▶ Actions to take
1. In the supercomputer article, which center was Tianhe-3 built for?
2. Repeat the part of the supercomputer article starting at "Just because the" and ending at "echelons of supercomputing.".

▶ Reading text

The Mystery Of Tianhe-3, The World’s Fastest Supercomputer, Solved?

We don’t like a mystery and we particularly don’t like it when what is very likely the most powerful supercomputer in the world – at this time anyway – is veiled in secrecy. But that is what the Tianhe-3 supercomputer built for the National Supercomputer Center in Guangzhou, China has been. Everyone has been trying to suss out what this system might look like. And the usual suspects here in the United States who would normally know, don’t.

So we are going to take a stab at figuring out what Tianhe-3 might look like. Just like we did for the “Oceanlight” system installed at the National Supercomputer Center in Wuxi, China before some details of the machine were disclosed thanks to the Gordon Bell Prizes that this particular beast has won.

Both the Oceanlight system and the Tianhe-3 machine, which very likely has the nickname “Xingyi” based on recent reports coming out of the Middle Kingdom, are too important to ignore. And we need to not only understand these two machines ahead of the formal disclosure of the capabilities of the “El Capitan” supercomputer being built right now at Lawrence Livermore National Laboratory by Hewlett Packard Enterprise in conjunction with compute engine supplier AMD. We need to know because we want to understand the very different – and yet, in some ways similar – architectural path that China seems to have taken with the Xingyi architecture to break through the exascale barrier.

Just because the details of these machines in their fullest configurations have not been disclosed by the Chinese government does not mean they do not loom large over the upper echelons of supercomputing.

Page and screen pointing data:

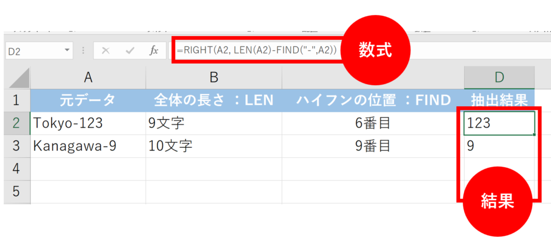
Task: Open the Name Box dropdown arrow
Action: [67, 51]
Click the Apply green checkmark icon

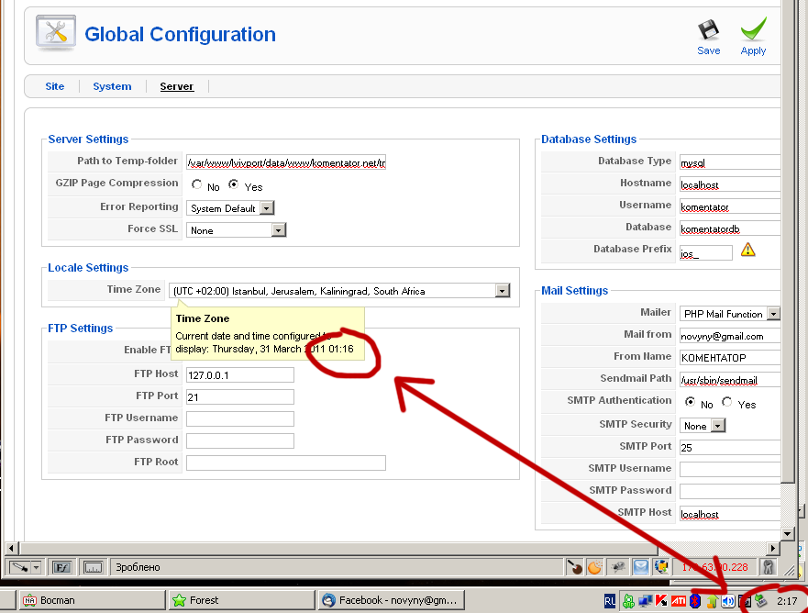pyautogui.click(x=753, y=30)
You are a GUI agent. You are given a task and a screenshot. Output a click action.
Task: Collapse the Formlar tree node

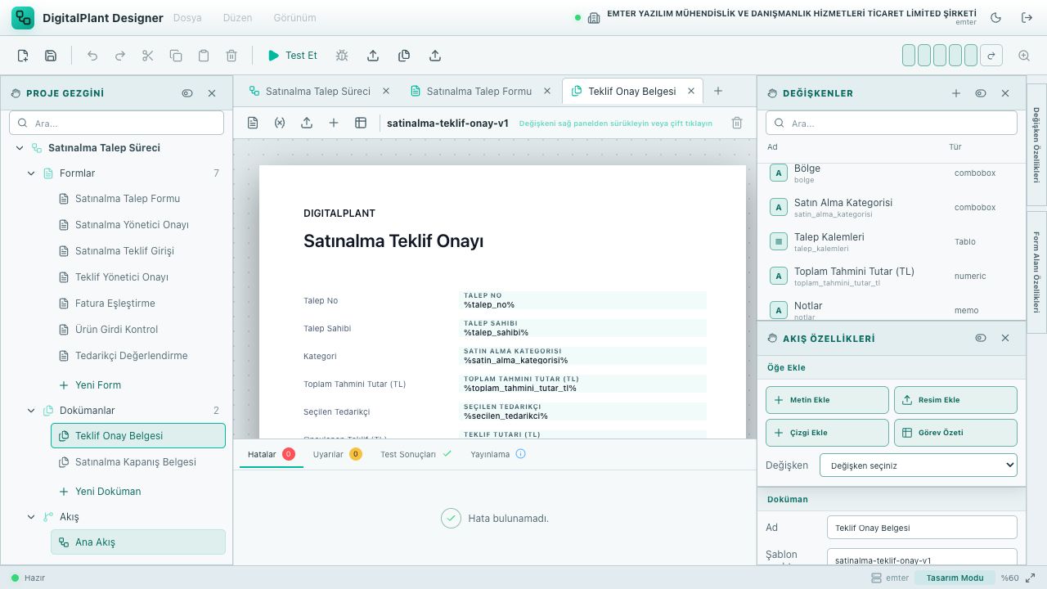[x=32, y=173]
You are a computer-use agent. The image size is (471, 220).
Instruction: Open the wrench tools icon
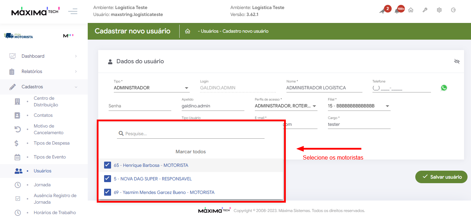pyautogui.click(x=425, y=10)
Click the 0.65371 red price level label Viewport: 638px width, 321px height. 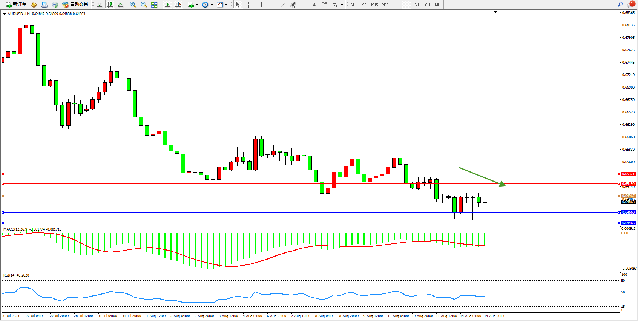click(628, 174)
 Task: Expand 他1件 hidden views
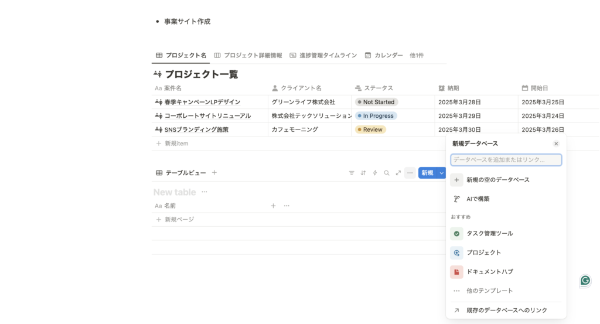coord(417,55)
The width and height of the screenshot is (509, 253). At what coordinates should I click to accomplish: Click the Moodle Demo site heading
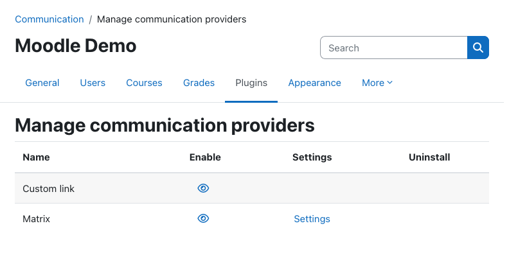pos(76,46)
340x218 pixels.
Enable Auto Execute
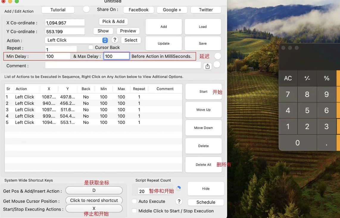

▶ Outputs in order
1. The National Supercomputer Center in Guangzhou, China.

2.
Just because the details of these machines in their fullest configurations have not been disclosed by the Chinese government does not mean they do not loom large over the upper echelons of supercomputing.